Слово «дилетант» он понимает как комплимент и летом, зазывая всех на коллективную художественную акцию в Химкинский лес, специально пояснял в своем манифесте, что «художник — это каждый человек, считающий себя таковым»: это не должность, а способ самоосвобождения. «Так может каждый!» — это не упрек художнику, а призыв и программа. Если так не просто сможет, а будет делать каждый, мы все окажемся в совершенно другом, неиерархическом обществе, где понятия «прав» и «авторитетов» будут отсылать вовсе не к реальному или символическому капиталу, а к коллективным и прозрачным практикам гражданской солидарности.


Он вполне себя обеспечивает, зарабатывая в области рекламы, коммерческого пиара и придумывания сценариев для корпоративных вечеринок, но это не делает его счастливым. «В какой-то момент я, похоже, не перешагнул на нужную ступеньку карьерной лестницы, и все забуксовало, система стала давать сбои, последнее время я стал получать меньше, чем два года назад. Все вращается так или иначе вокруг рекламы. Наверное, просто не хватает воображения, чтобы найти другой источник дохода».
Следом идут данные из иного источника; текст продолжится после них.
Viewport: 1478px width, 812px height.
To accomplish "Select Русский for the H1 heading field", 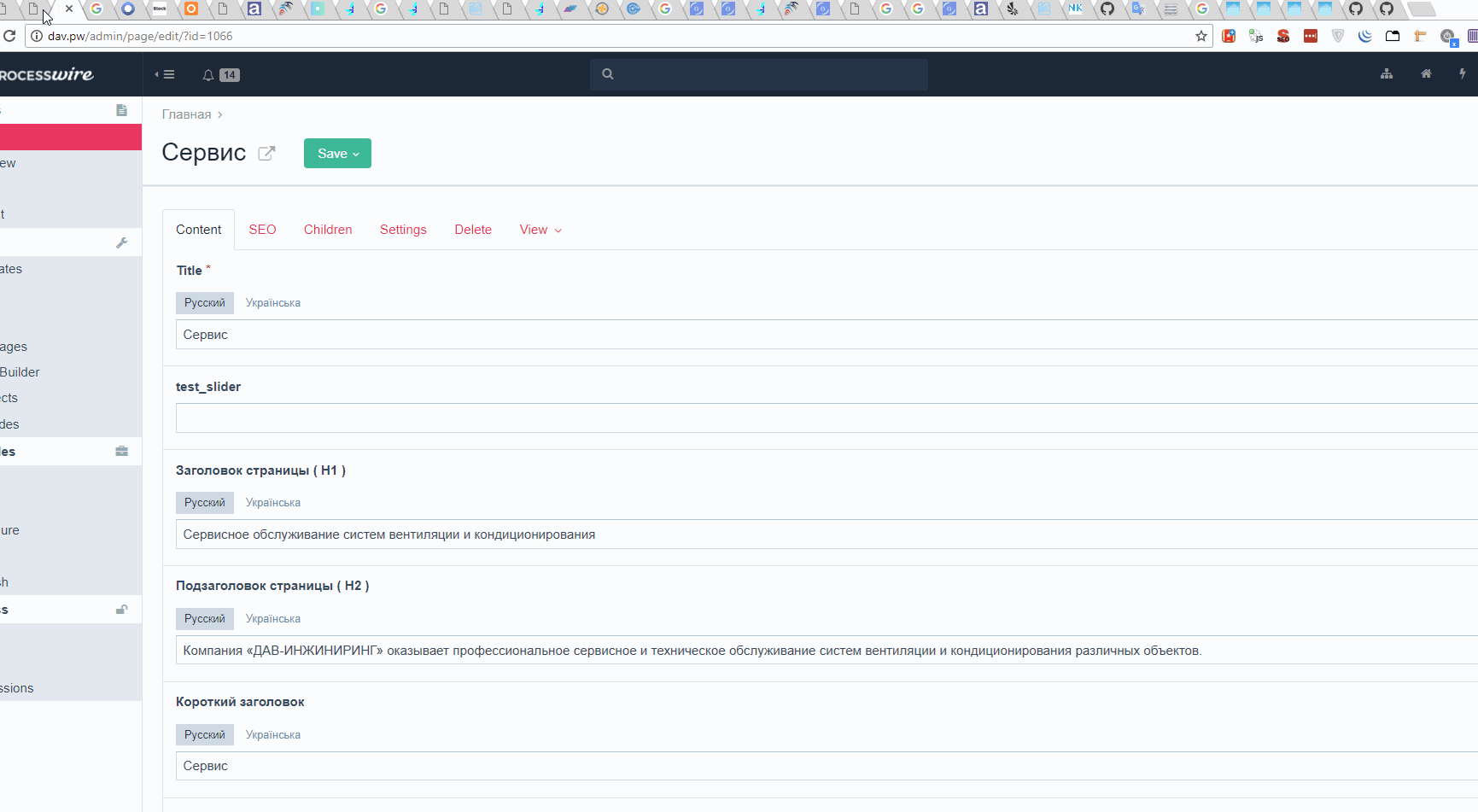I will click(204, 502).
Для оправдания ежедневного активизма нужна другая, более драматичная биография, и Мустафин недавно с удовольствием ее себе выдумал для одной из выставок. Главная пружина там — отец-военный, ссора с ним и уход в креативный класс.
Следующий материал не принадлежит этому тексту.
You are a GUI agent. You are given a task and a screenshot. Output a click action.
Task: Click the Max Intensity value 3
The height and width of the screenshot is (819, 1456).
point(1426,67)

В свободное от гражданского арт-активизма время он эстет, записывающий для своего ЖЖ случайные звуки Парижа. Но гражданский арт-активизм, поводы для которого каждый день множатся, пожирает сейчас почти все его время.


Флаги Мустафина


Денис неравнодушен к флагам. Этим летом, например, он собрал желающих (таковых нашлось всего трое), чтобы бросить белые знамена к Кремлевской стене. Называлась акция «Торжественный отказ от белого флага», и вот как она оправдывалась:


«Выбрасывание флага — это возвращение власти ее главного подарка, права личности на капитуляцию. Если вы считаете, что время “разумной” капитуляции прошло и разум должен стать на службу сопротивления, бросайте на их главной площади свой белый флаг. <...> В нулевых годах нам всем дали возможность капитулировать без позора. Тот, кто бросает свой белый флаг под их стену, отказывается от этого права. Социальная игра обостряется, и отношения власти больше не предполагают автономии и уклонения. Межреволюционный период заканчивается на наших глазах и в наших сердцах. Открыт сезон сопротивления и вмешательства. Белый — это цвет молока, которым нас кормит власть, прижимая к своей груди. Белый — это цвет согласия с чужой гегемонией. Если вы чувствуете, что у вас прорезались зубы, разожмите ментальные объятия правящего класса и верните им “свой” белый флаг. Он больше не ваш».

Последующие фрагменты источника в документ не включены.